- [MATERIAL TO PROCESS]:
⁂

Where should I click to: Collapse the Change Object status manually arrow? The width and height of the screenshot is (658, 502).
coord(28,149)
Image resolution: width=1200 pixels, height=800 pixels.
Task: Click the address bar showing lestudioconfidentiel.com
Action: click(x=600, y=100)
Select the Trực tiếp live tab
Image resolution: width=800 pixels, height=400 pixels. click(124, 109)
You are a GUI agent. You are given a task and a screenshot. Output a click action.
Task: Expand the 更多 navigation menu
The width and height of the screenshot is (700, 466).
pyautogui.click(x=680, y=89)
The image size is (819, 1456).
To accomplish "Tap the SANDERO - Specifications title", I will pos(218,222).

⁂

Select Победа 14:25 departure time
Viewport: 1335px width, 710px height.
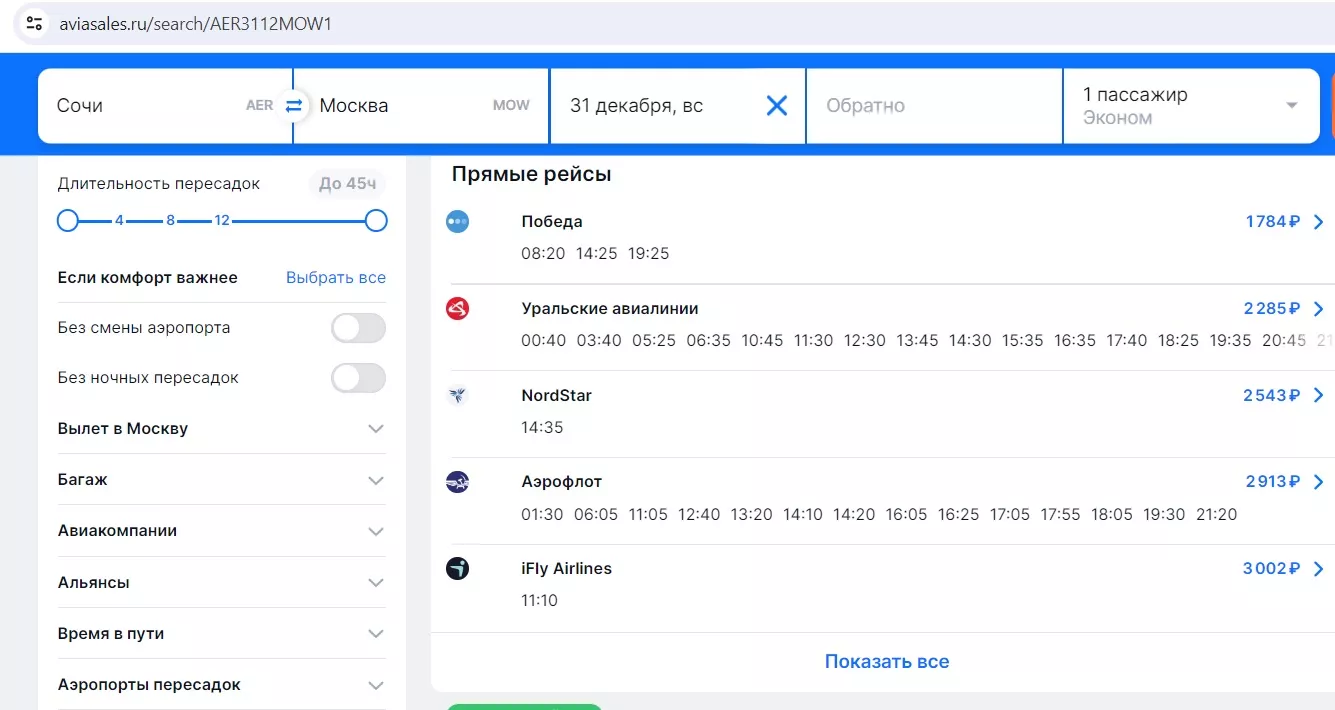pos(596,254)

⁂

Only those lines of the entries above that run from the line containing "Where should I" to the line containing "Task: Expand the 更多 navigation menu", both included, should be transcribed exactly.

Where should I click to: Collapse the Change Object status manually arrow? The width and height of the screenshot is (658, 502).
coord(28,149)
Image resolution: width=1200 pixels, height=800 pixels.
Task: Click the address bar showing lestudioconfidentiel.com
Action: click(x=600, y=100)
Select the Trực tiếp live tab
Image resolution: width=800 pixels, height=400 pixels. click(124, 109)
You are a GUI agent. You are given a task and a screenshot. Output a click action.
Task: Expand the 更多 navigation menu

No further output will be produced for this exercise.